▸ Activity: Every line containing "agent" should be copied out. Go through the entries and find them.
Top of Recorded data
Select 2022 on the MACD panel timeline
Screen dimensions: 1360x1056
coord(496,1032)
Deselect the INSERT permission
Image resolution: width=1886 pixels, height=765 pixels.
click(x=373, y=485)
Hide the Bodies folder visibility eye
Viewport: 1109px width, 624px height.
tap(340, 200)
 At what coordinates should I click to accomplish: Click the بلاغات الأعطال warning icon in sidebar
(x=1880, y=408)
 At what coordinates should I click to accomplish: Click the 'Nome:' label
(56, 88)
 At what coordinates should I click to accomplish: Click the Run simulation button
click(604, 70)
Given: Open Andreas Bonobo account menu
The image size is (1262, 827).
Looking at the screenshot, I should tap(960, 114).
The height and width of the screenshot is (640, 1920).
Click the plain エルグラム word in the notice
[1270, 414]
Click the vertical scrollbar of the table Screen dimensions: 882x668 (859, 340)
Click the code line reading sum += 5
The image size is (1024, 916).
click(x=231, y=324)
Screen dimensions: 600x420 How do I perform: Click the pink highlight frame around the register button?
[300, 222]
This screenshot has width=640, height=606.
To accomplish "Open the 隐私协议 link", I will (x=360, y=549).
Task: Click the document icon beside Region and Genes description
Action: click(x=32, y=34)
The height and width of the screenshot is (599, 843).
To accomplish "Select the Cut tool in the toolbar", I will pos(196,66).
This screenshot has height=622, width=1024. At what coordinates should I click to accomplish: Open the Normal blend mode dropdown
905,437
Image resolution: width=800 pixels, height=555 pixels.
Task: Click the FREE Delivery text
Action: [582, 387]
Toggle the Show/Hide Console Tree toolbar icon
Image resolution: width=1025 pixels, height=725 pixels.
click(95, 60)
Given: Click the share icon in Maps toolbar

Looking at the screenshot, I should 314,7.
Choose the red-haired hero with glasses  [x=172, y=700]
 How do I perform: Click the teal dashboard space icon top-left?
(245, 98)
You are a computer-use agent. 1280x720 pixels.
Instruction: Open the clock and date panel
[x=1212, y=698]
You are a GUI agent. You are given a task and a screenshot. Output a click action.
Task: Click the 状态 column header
Bottom of Recorded data
▸ Result:
You are a computer-use agent. 1280x720 pixels.
You are a GUI agent. You are given a task and a screenshot. Output a click action.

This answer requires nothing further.